Pahala bagi orang beriman mengalir tiada henti karena pahala mereka adalah keadaan mereka yang sesungguhnya, dan keadaan jiwa yang terbebas pun tiada henti dan tanpa batas.
فَمَا يُكَذِّبُكَ بَعْدُ بِالدِّيْنِ
Setelah bukti-bukti nyata ini, taman-taman, pepohonan, pohon pengetahuan lahir dan batin yang disampaikan melalui pesan kenabian yang berulang-ulang—setelah semua ini—bagaimana kita dapat mengingkari beban utang kita? Bagaimana kita dapat mengingkari bahwa eksistensi kita di sini hanyalah untuk membebaskan diri dari beban utang kepada sang Pencipta, untuk melunasi utang janji kita kepada Allah sepenuh-penuhnya? Bagaimana kita bisa mengingkari kebenaran ini?
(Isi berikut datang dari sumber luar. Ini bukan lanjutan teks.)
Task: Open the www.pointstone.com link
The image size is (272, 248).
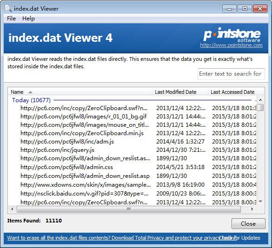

أَلَيْسَ اللهُ بِأَحْكَمِ الْحَاكِمِيْنَ
Apakah sang Pencipta bukan Hakim yang paling adil, yang paling tegas dalam keputusan?
Tidakkah keseluruhan penciptaan ini mewujudkan keadilan yang sesungguhnya? Jika kita tidak bertindak sesuai dengan keadilan itu dan tidak mengenal tanda-tandanya, maka kita akan terus menggelepar-gelepar tanpa petunjuk, yang menyebabkan kerugian dan kerusakan besar pada diri kita.